Entries taken from a collection:
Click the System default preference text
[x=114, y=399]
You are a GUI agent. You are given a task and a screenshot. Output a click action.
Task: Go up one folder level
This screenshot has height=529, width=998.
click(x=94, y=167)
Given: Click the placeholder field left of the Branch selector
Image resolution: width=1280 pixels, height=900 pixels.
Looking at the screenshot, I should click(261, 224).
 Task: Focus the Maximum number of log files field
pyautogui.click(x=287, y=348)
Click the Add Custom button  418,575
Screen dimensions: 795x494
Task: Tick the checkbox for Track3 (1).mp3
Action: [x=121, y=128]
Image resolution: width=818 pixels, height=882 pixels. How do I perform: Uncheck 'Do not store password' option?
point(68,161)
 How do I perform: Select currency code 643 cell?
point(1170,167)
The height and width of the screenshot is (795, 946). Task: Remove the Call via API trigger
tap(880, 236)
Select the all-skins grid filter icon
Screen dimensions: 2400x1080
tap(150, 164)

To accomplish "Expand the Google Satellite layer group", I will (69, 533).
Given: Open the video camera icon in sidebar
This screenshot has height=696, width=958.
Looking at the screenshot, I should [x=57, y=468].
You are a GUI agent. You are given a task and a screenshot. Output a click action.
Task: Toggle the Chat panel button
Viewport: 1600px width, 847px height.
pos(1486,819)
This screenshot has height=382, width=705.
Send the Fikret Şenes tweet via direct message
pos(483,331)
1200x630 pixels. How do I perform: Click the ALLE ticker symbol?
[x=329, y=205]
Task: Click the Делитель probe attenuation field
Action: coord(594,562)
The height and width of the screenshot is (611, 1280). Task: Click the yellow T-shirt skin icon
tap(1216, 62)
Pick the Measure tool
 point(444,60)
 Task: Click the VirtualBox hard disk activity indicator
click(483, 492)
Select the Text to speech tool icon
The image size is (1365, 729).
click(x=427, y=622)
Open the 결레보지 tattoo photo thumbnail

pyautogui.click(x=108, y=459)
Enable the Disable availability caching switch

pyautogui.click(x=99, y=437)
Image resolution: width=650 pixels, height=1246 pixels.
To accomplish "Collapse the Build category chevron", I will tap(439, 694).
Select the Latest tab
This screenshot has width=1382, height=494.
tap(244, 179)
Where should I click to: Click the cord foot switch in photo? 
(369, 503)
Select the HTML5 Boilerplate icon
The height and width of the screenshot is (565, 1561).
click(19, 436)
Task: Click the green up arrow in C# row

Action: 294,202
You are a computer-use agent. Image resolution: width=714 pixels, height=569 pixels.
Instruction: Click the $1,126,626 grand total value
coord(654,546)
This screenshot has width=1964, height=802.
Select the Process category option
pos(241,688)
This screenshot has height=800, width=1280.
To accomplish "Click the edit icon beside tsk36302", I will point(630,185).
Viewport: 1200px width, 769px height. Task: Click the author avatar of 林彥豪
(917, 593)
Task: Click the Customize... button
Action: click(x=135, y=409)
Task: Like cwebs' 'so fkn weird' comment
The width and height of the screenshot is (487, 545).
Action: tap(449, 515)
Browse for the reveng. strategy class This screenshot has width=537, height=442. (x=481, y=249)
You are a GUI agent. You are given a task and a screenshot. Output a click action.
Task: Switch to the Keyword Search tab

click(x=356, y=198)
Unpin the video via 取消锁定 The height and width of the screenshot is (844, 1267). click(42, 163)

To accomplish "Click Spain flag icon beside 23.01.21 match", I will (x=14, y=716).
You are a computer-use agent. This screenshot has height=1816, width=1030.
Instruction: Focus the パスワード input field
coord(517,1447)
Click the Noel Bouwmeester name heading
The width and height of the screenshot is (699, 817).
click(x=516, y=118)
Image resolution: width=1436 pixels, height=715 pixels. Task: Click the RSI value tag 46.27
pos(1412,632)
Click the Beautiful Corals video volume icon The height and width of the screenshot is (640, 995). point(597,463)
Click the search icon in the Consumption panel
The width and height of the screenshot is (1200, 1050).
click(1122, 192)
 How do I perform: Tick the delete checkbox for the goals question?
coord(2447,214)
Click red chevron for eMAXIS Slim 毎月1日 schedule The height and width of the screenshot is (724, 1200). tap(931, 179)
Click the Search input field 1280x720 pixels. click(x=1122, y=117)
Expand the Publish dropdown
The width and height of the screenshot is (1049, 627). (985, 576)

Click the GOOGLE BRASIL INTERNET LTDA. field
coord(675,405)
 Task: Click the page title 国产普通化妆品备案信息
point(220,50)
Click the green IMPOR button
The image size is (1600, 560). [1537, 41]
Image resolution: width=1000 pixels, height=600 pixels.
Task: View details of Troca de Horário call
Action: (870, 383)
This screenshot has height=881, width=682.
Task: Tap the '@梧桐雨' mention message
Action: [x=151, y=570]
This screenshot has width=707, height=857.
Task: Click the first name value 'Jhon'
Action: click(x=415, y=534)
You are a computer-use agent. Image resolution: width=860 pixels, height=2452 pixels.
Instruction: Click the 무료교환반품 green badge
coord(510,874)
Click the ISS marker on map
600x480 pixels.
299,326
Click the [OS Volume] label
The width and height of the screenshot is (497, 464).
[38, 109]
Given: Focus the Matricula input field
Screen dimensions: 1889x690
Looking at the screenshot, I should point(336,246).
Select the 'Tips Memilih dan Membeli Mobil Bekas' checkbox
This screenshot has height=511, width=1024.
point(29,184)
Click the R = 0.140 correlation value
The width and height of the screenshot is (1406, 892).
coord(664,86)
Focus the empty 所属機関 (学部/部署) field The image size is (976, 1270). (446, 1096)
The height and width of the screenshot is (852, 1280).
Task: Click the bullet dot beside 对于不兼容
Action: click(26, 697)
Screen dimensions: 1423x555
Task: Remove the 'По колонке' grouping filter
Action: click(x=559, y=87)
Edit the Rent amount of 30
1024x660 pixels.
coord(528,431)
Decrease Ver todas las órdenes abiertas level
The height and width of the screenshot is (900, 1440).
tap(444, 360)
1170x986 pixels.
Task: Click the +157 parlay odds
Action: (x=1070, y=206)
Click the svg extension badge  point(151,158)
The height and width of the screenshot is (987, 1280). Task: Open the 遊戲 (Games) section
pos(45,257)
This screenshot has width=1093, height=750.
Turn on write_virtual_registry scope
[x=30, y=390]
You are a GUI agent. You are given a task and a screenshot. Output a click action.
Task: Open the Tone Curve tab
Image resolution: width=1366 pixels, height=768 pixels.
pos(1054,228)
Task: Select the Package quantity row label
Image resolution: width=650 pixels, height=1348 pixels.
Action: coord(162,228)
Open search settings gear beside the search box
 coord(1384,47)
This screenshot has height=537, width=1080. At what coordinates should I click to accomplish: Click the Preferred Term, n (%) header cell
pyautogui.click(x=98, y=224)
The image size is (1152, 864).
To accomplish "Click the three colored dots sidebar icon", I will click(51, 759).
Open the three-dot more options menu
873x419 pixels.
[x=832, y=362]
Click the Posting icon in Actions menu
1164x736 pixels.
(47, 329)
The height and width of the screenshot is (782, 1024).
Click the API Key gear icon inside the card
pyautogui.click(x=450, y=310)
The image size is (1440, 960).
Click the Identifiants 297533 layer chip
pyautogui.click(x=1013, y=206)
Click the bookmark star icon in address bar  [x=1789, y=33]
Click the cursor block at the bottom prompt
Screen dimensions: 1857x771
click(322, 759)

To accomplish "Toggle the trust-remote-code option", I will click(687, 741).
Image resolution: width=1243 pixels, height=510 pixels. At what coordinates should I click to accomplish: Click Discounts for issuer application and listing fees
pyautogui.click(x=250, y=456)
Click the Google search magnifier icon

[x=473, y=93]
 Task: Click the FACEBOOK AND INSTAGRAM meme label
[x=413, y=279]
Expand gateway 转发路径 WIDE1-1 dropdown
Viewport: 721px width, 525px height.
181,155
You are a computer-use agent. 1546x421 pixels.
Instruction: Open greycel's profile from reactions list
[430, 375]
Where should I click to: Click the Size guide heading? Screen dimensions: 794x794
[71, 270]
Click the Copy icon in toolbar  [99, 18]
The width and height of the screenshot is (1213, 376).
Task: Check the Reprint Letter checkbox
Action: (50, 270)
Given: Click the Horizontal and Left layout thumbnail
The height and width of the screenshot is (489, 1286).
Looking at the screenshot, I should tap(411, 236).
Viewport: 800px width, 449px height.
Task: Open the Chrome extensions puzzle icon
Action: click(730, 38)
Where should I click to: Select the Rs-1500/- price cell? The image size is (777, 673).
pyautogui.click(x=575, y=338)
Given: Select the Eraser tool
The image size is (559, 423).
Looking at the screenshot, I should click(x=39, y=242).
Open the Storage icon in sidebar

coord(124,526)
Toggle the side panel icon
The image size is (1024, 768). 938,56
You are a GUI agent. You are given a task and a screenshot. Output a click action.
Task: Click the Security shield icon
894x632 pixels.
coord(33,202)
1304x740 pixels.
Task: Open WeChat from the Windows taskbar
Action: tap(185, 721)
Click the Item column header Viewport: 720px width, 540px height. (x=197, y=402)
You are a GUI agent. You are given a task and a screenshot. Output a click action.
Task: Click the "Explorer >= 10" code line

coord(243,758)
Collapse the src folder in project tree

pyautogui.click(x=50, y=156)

DIRECTIONS FOR THIS TASK:
From the records above, quote only the lines running from the line with "Decrease Ver todas las órdenes abiertas level" to the line with "Click the svg", both lines included.

EXPECTED ANSWER:
Decrease Ver todas las órdenes abiertas level
The height and width of the screenshot is (900, 1440).
tap(444, 360)
1170x986 pixels.
Task: Click the +157 parlay odds
Action: (x=1070, y=206)
Click the svg extension badge  point(151,158)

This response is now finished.